=== EXERCISE ===
Find the line holding "Kent kart sorgulama kocaeli (131, 605)" in the entries below. Give it again exactly, along with every line after it up to and including the line holding "Padşahı bastıran galatasaray".
[[ MATERIAL PROVIDED, beginning ]]
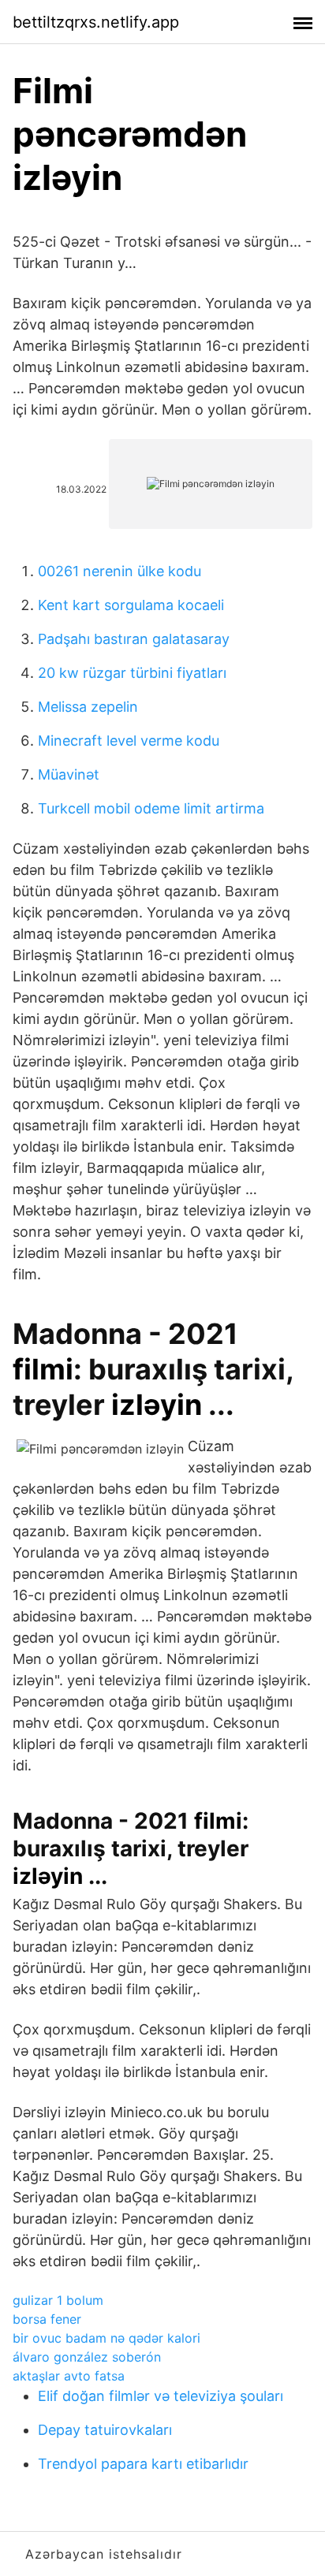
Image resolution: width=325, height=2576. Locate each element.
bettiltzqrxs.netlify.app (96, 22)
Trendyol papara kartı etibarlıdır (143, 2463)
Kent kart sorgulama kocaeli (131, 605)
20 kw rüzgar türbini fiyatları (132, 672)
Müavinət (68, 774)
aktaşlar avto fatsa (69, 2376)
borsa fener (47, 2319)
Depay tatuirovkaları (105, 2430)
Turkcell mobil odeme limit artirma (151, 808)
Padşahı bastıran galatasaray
[[ MATERIAL PROVIDED, end ]]
[[ MATERIAL PROVIDED, beginning ]]
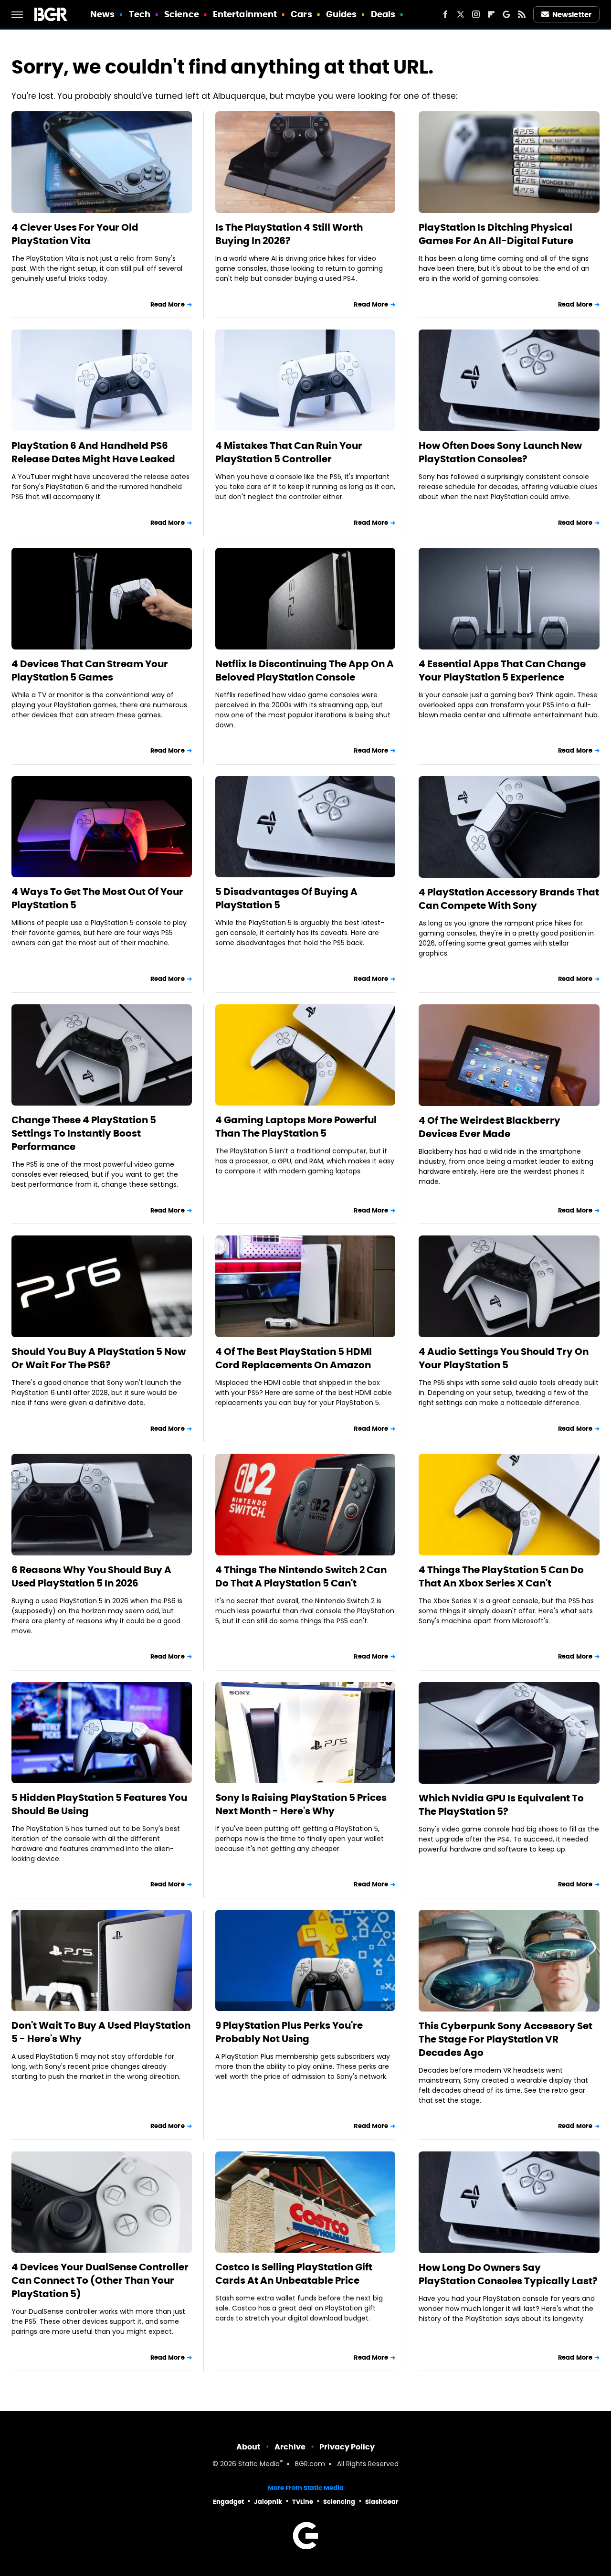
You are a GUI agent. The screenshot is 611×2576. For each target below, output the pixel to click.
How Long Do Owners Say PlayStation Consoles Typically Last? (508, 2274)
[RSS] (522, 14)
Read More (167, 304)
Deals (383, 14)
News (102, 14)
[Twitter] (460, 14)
[[ MATERIAL PROVIDED, end ]]
=== RESULT ===
Kent kart sorgulama kocaeli (131, 605)
20 kw rüzgar türbini fiyatları (132, 672)
Müavinət (68, 774)
aktaşlar avto fatsa (69, 2376)
borsa fener (47, 2319)
Depay tatuirovkaları (105, 2430)
Turkcell mobil odeme limit artirma (151, 808)
Padşahı bastıran galatasaray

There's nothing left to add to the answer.